Filtrar por categoria: Meta

Xau aí, pessoal

Decidi colocar um ponto final n’O Procrastinador Profissional, e com isto oficializar a minha reforma, perto dos quarenta, da actividade de blogueiro em português que iniciei com metade da idade e noutras paragens no longínquo ano 2000. É certo que os últimos anos foram pautados pelo sub-rendimento e por longos períodos de afastamento dos teclados, não por lesão mas por desilusão. Se na década anterior ainda conservava algum optimismo em relação à internet, hoje sinto-me quase um ludita, pois vim a convencer-me que isto da internet foi um erro. Temos acesso a uma cornucópia de conteúdo que pagámos, e bem, com vidas abaixo do nosso potencial e do nosso esforço, através da precariedade e restantes maleitas do capitalismo turbo 16 válvulas de grande eficiência, que desconfio tratarem-se de certa maneira de impostos impostos por este digital que mutou para o torto.

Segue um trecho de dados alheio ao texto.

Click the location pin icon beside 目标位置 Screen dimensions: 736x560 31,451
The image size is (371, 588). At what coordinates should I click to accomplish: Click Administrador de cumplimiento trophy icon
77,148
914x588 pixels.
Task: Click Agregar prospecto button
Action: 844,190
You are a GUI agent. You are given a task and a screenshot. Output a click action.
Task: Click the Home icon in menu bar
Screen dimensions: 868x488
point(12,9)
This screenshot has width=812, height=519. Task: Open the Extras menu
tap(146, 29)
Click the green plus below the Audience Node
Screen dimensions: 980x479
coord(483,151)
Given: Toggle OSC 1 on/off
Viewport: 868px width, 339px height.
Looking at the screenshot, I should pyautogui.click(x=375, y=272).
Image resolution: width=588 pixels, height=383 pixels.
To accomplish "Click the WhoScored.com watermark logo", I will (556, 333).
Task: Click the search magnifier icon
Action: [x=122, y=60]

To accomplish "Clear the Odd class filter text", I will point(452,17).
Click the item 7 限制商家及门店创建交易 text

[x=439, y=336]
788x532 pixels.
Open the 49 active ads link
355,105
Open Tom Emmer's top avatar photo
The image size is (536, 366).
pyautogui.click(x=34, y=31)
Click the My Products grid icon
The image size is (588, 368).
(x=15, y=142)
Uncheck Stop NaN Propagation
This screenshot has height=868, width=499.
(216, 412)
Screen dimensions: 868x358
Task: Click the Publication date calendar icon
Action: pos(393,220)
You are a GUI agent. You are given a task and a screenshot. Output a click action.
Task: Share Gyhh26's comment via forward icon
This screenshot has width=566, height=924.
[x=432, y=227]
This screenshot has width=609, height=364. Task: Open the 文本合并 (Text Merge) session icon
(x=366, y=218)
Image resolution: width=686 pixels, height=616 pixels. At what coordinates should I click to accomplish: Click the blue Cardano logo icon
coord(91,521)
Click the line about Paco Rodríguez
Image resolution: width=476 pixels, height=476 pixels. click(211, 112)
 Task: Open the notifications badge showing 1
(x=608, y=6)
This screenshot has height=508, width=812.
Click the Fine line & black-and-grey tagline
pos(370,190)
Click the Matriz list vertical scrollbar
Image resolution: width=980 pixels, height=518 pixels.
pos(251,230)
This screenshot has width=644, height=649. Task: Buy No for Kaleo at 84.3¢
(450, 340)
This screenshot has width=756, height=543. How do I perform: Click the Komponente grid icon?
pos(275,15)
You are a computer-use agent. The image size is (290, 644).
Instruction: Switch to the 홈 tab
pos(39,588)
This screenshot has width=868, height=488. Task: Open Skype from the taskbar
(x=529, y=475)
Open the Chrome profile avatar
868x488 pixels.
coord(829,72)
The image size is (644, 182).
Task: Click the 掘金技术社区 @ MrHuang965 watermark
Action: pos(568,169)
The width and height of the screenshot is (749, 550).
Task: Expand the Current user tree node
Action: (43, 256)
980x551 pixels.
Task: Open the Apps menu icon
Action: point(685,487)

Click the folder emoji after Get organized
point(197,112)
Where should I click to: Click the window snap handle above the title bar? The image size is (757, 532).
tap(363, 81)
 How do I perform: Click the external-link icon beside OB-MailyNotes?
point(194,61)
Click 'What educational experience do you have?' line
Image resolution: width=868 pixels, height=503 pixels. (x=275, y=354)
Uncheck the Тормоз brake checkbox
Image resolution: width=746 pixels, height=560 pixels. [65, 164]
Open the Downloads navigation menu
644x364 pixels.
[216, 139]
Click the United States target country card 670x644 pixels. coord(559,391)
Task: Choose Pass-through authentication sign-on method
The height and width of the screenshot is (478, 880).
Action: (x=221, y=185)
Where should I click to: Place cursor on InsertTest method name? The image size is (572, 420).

Deixou de me apetecer contribuir com a minha escrita. Deixou de me apetecer a produção de ‘conteúdos’. A meu ver, a internet tornou-se um local ingrato, milhões a falar para ninguém em justaposição com uma battle royale de bullying de toda a forma e feitio. Sinto que devíamos decidir, enquanto sociedade, fazer pouco, ou pelo menos fazer menos. Deixar de escrever é assim o meu contributo para o mundo que gostaria de ver.

Sei que teria coisas para dizer sobre temas sobre os quais raramente me pronunciei, como a gentrificação ou a especulação imobiliária, ou Rui Moreira e Donald Trump; assim como continuaria a ter coisas para dizer sobre temas velhos, como sobre a contínua falta de bons cafés para passar uma tarde na cidade do Porto (apesar da contínua abertura de maus cafés para passar uma tarde na cidade do Porto), ou as agruras do dating na era digital. E posso falar sobre isso com quem queira ter uma conversa comigo num desses cafés com problemas, tais como televisões, música alta, espaços com reverberação, mesas redondas, mau wifi, 1.90 euros por um abatanado, & etc., que têm aberto na cidade do Porto.

Na internet não. Xau aí, pessoal.

E assim se dá início a uma carreira a solo

Um destes dias irei fazer – e publicar – um top ten das ideias estúpidas que tive ao longo da vida. A tentativa de ressuscitar o Cafeína não irá figurar no topo – nem sequer no top five –, mas fará de qualquer forma parte dessa lista. Em 2005, aquando do primeiro final, foi mais que óbvia a razão: aquela coisa da Web 2.0, em que qualquer um tem o seu próprio weblog no Blogger, e o seu próprio fotologue no Flickr e a sua própria estupidez no YouTube. Portanto, em que é que eu estava a pensar em 2008 quando decidi tentar outra vez? Foi como se tivesse reaberto um bar da Ribeira perfeitamente consciente que a Rua Galeria de Paris é que está a dar, e ainda por cima o fizesse com cerveja cara, sem organizar festas nem concertos, oferecendo nada mais que gritaria entre os losers habituais e a possibilidade de um assalto violento no exterior.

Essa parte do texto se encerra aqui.